## START PROVIDED INFORMATION

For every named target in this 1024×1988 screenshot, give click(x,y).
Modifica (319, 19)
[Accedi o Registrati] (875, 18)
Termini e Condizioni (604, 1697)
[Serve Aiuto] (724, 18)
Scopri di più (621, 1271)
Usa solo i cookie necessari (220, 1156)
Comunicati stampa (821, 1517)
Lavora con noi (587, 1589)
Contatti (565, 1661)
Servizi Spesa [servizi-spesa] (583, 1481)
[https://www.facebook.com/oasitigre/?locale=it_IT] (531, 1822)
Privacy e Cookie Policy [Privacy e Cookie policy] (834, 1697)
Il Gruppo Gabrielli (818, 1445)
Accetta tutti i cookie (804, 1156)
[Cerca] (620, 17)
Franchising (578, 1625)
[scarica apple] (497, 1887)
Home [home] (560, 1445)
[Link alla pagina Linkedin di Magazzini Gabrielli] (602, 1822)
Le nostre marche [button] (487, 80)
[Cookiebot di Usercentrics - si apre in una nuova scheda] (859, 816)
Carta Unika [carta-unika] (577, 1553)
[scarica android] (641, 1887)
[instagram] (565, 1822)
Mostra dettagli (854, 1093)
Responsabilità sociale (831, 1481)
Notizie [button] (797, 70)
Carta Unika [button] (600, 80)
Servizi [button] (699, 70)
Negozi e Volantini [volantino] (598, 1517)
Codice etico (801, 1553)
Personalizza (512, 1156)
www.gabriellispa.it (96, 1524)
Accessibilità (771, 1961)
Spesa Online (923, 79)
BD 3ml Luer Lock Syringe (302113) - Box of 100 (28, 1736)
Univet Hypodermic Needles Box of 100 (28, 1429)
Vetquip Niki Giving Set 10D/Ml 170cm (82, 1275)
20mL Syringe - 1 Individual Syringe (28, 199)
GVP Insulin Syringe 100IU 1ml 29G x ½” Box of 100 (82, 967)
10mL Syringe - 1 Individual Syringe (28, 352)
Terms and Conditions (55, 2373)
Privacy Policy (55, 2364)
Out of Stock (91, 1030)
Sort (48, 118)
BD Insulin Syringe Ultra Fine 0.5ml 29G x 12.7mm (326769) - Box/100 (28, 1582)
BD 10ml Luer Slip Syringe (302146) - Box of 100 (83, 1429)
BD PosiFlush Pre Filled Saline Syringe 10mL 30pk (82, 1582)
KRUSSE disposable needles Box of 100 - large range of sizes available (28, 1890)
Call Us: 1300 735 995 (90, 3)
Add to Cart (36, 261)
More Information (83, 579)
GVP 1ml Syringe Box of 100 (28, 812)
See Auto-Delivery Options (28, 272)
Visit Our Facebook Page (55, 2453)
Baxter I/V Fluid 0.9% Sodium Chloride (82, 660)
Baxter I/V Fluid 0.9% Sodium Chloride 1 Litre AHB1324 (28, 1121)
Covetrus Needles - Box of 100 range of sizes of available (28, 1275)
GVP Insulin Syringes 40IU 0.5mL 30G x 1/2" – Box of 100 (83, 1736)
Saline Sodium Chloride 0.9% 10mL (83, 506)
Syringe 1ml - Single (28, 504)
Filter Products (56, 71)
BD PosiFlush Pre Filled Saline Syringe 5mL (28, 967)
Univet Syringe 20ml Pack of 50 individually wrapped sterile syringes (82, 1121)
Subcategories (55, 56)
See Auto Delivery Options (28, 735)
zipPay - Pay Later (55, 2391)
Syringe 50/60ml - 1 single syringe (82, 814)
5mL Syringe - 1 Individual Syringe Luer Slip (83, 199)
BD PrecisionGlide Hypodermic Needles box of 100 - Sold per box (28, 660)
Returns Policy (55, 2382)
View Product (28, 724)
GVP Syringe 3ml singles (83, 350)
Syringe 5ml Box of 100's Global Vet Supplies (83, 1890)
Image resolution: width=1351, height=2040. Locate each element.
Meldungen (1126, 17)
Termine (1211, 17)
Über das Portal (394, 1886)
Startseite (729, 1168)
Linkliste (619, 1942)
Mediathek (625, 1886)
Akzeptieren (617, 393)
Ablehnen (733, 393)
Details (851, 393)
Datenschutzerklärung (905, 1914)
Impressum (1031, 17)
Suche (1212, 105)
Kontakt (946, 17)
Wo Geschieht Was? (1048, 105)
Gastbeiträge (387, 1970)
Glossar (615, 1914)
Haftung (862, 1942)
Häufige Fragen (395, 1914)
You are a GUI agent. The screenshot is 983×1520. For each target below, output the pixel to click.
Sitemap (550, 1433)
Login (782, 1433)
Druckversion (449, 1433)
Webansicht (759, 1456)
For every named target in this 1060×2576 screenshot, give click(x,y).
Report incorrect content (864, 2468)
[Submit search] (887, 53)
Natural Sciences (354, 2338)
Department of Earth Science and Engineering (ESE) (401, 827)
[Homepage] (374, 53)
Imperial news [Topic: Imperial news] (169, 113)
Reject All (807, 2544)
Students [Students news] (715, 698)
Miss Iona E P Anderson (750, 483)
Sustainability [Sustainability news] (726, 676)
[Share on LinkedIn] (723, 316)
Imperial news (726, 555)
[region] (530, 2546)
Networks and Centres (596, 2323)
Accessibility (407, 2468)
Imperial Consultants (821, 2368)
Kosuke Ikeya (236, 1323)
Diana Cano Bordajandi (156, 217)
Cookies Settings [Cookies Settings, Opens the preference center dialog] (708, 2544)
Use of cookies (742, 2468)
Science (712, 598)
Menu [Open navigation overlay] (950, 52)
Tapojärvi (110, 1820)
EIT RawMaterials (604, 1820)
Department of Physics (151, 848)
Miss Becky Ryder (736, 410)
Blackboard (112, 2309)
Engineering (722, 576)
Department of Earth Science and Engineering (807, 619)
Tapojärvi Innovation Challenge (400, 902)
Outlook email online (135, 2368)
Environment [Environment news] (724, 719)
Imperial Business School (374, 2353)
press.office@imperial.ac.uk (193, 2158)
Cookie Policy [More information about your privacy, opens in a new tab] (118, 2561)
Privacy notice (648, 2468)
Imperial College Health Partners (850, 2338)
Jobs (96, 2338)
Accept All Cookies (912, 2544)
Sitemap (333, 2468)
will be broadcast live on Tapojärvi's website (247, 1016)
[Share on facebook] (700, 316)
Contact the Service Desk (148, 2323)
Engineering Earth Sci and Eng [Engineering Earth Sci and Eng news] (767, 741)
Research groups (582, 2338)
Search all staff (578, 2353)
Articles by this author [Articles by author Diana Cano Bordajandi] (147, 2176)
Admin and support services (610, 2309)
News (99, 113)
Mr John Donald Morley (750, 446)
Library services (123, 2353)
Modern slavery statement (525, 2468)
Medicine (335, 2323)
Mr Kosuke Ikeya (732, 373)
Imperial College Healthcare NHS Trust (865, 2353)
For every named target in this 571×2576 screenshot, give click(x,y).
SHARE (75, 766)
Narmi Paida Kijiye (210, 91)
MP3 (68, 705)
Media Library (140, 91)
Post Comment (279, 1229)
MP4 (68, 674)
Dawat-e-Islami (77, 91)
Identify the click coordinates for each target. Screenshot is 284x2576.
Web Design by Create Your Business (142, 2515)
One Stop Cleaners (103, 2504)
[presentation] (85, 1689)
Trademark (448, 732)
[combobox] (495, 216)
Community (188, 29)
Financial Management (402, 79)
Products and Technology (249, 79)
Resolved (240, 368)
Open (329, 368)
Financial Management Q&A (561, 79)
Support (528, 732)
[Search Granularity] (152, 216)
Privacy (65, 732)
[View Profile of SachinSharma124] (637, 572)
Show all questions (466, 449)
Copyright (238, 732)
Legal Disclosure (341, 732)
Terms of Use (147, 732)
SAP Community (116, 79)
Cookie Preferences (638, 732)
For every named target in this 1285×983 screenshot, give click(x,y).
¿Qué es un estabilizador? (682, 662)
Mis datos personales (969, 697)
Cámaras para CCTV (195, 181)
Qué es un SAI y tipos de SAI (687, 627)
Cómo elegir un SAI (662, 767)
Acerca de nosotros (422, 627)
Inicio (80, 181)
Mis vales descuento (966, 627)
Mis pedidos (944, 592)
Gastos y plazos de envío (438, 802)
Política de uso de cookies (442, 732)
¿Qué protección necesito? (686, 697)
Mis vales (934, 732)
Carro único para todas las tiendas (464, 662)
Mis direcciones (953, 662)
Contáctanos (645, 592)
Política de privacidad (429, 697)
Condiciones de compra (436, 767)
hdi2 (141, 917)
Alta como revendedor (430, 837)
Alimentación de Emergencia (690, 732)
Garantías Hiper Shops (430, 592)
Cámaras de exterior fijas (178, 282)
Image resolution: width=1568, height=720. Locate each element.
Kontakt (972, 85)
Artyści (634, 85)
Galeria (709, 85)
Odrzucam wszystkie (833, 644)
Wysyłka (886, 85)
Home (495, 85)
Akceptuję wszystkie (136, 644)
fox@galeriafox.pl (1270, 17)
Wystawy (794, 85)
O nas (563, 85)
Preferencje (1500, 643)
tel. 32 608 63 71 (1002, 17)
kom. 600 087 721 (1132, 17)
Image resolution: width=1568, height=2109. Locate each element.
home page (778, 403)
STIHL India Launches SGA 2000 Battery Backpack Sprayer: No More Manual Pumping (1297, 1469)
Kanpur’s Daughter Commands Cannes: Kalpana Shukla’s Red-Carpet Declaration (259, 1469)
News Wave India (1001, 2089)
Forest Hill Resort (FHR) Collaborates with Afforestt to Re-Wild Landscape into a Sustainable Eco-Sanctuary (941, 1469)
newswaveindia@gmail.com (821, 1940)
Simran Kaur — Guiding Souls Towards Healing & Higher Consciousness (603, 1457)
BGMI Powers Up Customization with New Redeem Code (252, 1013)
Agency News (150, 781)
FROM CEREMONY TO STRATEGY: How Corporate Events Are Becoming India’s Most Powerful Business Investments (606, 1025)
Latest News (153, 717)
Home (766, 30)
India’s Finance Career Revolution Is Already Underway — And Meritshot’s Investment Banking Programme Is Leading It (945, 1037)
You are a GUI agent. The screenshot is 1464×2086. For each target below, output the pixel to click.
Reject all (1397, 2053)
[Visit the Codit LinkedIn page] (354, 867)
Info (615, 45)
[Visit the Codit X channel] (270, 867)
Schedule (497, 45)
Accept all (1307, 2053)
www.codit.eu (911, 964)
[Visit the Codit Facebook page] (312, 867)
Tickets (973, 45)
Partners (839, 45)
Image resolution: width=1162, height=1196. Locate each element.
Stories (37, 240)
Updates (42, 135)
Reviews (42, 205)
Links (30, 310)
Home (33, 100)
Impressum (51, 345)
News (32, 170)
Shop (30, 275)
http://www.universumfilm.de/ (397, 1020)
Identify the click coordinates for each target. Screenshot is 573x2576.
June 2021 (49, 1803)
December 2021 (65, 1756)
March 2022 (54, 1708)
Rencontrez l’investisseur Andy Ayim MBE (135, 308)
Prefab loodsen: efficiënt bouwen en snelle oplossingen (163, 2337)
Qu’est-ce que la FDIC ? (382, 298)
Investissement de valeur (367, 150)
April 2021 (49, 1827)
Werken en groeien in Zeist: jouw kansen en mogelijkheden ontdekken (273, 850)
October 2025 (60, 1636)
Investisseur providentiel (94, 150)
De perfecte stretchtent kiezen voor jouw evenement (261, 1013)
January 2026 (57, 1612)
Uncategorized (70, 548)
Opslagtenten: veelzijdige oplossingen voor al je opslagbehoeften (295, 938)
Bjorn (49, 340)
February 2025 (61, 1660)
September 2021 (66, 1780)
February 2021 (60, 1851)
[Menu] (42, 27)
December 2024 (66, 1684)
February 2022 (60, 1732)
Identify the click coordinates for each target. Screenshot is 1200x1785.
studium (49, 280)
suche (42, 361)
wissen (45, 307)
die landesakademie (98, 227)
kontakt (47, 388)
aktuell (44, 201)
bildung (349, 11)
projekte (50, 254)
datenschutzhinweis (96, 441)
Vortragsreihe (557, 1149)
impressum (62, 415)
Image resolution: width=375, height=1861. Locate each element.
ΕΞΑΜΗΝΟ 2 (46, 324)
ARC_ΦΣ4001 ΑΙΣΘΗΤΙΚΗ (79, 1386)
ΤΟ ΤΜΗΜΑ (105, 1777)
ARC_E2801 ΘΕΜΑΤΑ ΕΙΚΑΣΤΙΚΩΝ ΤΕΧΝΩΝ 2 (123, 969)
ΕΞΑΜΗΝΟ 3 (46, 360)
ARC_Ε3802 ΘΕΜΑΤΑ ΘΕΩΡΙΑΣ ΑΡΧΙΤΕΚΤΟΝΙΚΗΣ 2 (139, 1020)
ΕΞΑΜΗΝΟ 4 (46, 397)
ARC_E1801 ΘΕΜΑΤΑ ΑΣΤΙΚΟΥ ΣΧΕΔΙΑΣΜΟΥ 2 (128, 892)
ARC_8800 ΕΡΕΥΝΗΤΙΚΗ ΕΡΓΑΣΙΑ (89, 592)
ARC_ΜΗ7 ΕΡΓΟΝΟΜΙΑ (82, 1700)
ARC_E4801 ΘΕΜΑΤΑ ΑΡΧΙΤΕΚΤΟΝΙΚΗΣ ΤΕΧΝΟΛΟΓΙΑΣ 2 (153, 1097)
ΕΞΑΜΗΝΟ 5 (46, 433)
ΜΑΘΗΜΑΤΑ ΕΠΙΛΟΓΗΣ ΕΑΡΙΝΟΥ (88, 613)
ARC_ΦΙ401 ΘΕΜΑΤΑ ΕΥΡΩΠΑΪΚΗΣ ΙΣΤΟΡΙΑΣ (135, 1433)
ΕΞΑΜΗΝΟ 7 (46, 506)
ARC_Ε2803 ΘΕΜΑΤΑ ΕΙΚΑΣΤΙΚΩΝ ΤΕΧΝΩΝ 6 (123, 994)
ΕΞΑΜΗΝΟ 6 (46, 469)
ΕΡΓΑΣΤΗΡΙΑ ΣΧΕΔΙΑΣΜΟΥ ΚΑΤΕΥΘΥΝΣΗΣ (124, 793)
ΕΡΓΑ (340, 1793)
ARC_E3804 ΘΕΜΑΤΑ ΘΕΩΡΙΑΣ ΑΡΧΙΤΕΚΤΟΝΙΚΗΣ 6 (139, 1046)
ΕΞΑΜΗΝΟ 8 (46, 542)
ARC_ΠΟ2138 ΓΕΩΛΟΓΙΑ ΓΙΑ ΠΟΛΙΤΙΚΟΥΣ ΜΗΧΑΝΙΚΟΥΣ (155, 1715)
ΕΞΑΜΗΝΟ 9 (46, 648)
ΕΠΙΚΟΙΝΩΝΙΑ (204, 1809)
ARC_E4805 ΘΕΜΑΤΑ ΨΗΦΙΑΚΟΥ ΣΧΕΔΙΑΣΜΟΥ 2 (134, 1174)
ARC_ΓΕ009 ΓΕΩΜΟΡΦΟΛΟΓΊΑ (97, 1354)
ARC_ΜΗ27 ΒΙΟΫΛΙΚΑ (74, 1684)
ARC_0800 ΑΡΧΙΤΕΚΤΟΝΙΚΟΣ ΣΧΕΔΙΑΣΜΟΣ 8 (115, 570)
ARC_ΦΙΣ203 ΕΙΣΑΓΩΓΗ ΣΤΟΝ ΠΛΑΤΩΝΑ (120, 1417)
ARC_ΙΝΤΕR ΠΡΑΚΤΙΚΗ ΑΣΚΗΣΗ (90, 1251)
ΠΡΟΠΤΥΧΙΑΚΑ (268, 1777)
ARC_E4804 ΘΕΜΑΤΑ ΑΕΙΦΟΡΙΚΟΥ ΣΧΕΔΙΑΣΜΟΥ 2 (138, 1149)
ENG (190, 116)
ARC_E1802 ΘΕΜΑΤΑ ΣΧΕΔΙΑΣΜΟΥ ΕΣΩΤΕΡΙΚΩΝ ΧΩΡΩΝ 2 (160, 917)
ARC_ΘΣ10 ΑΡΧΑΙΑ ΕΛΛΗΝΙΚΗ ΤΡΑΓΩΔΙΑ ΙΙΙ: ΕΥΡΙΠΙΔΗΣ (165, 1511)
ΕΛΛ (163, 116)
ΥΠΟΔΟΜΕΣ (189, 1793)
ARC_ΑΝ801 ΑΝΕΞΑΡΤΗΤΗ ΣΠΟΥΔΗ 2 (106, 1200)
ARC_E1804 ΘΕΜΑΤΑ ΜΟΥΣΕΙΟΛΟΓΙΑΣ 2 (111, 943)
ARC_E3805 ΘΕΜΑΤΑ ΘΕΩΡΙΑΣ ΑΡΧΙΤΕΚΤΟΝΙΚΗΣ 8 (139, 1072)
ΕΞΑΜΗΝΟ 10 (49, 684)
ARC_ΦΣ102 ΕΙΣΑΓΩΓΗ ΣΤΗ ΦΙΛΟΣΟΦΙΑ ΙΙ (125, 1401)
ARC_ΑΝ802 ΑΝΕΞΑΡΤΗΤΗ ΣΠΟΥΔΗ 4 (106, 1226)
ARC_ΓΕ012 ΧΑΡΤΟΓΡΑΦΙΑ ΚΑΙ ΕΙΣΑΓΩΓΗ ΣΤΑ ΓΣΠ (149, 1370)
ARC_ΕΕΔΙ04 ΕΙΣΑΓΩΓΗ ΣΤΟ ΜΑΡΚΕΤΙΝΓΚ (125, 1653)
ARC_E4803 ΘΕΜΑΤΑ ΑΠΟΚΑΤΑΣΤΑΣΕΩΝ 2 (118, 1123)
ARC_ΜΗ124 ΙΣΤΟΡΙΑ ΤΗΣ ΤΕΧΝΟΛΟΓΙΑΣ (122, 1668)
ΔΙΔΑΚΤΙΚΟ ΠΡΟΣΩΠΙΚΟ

## END PROVIDED INFORMATION

• **INSTRUCTIONS FOR THE TASK**:
Rewrite the items from the line containing "ARC_E1804 ΘΕΜΑΤΑ ΜΟΥΣΕΙΟΛΟΓΙΑΣ 2 (111, 943)" through the end, with "ΘΕΜΑΤΑ" changed to "ΖΗΤΗΜΑΤΑ" and all else unchanged.

• **RESULT OF THIS EXERCISE**:
ARC_E1804 ΖΗΤΗΜΑΤΑ ΜΟΥΣΕΙΟΛΟΓΙΑΣ 2 (111, 943)
ARC_E3805 ΖΗΤΗΜΑΤΑ ΘΕΩΡΙΑΣ ΑΡΧΙΤΕΚΤΟΝΙΚΗΣ 8 (139, 1072)
ΕΞΑΜΗΝΟ 10 (49, 684)
ARC_ΦΣ102 ΕΙΣΑΓΩΓΗ ΣΤΗ ΦΙΛΟΣΟΦΙΑ ΙΙ (125, 1401)
ARC_ΑΝ802 ΑΝΕΞΑΡΤΗΤΗ ΣΠΟΥΔΗ 4 (106, 1226)
ARC_ΓΕ012 ΧΑΡΤΟΓΡΑΦΙΑ ΚΑΙ ΕΙΣΑΓΩΓΗ ΣΤΑ ΓΣΠ (149, 1370)
ARC_ΕΕΔΙ04 ΕΙΣΑΓΩΓΗ ΣΤΟ ΜΑΡΚΕΤΙΝΓΚ (125, 1653)
ARC_E4803 ΖΗΤΗΜΑΤΑ ΑΠΟΚΑΤΑΣΤΑΣΕΩΝ 2 (118, 1123)
ARC_ΜΗ124 ΙΣΤΟΡΙΑ ΤΗΣ ΤΕΧΝΟΛΟΓΙΑΣ (122, 1668)
ΔΙΔΑΚΤΙΚΟ ΠΡΟΣΩΠΙΚΟ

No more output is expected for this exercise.